怒りの超攻撃!
ヒーデブスはベーキウたちを倒すために、今まで作った戦士人形よりも強く、強固な鎧と兜を装備した新型戦士人形を送り出した。新型戦士人形はベーキウたちの前に降り立ち、剣を向けた。
「あらま、今度はデカブツがきたわね」
「あんなん見た目だけじゃ。装備は頑丈そうに見えるが、亀のようにノロい動きじゃったら攻撃が当て放題じゃ!」
クーアは魔力を開放し、新型戦士人形に向かって放った。

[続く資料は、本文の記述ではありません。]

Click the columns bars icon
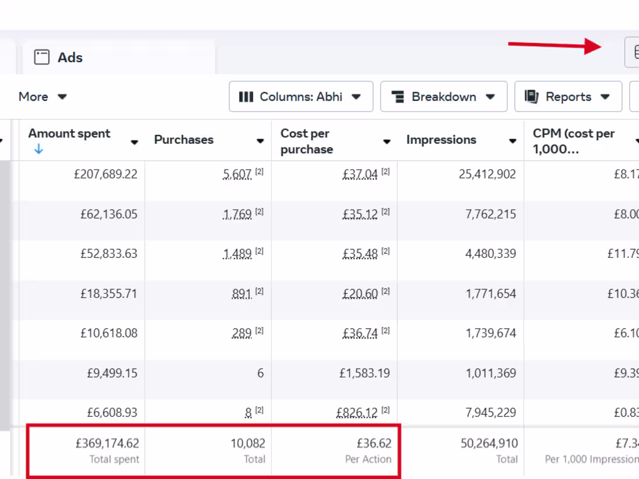This screenshot has height=479, width=639. click(246, 97)
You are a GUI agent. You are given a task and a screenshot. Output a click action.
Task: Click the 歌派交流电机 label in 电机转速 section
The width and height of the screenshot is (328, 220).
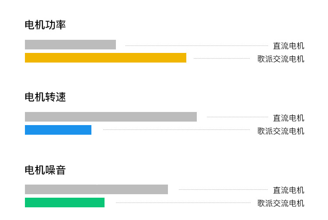point(280,131)
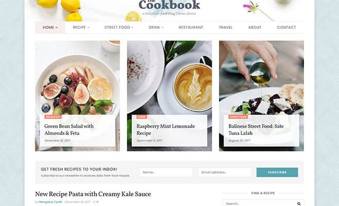Click the Find a Recipe search box
Image resolution: width=339 pixels, height=206 pixels.
pyautogui.click(x=263, y=203)
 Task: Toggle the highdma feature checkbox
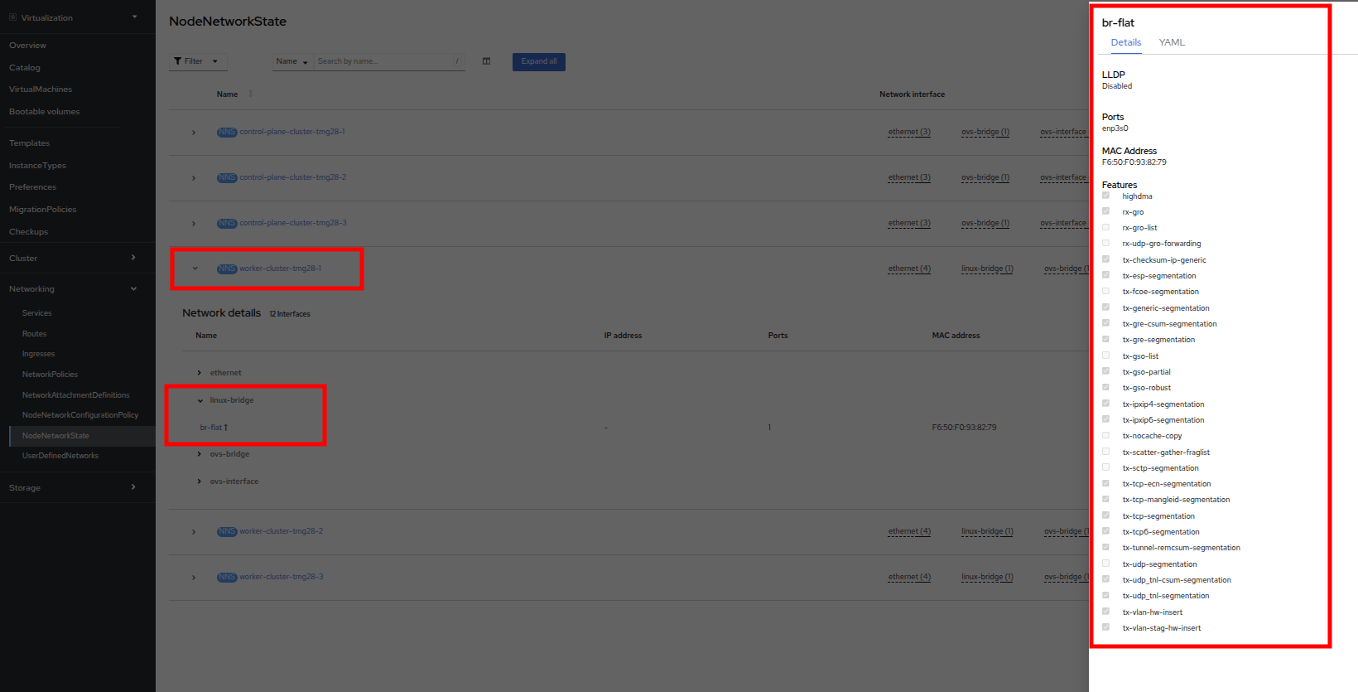(1105, 196)
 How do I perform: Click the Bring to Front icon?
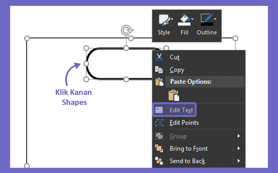159,148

だが、新型戦士人形は素早い動きでクーアの攻撃をかわし、クーアの背後に回った。
「チッ! 予想より早いのじゃ!」
攻撃がくると予感したクーアは、振り向きつつ強い魔力を開放してバリアを張った。クーアの予想通り、新型戦士人形はクーアに向かって剣を振り下ろした。クーアのバリアは新型戦士人形の剣が命中したと同時に、ガラスのように砕け散った。
「威力もあるのか。魔力で作ったバリアがいとも簡単に粉々じゃ」
「あいつ、まだ動くつもりよ!」
キトリの言葉を聞いたクーアは、新型戦士人形が連続して攻撃を放つことを察した。だが、シアンが前に出て剣を構えた。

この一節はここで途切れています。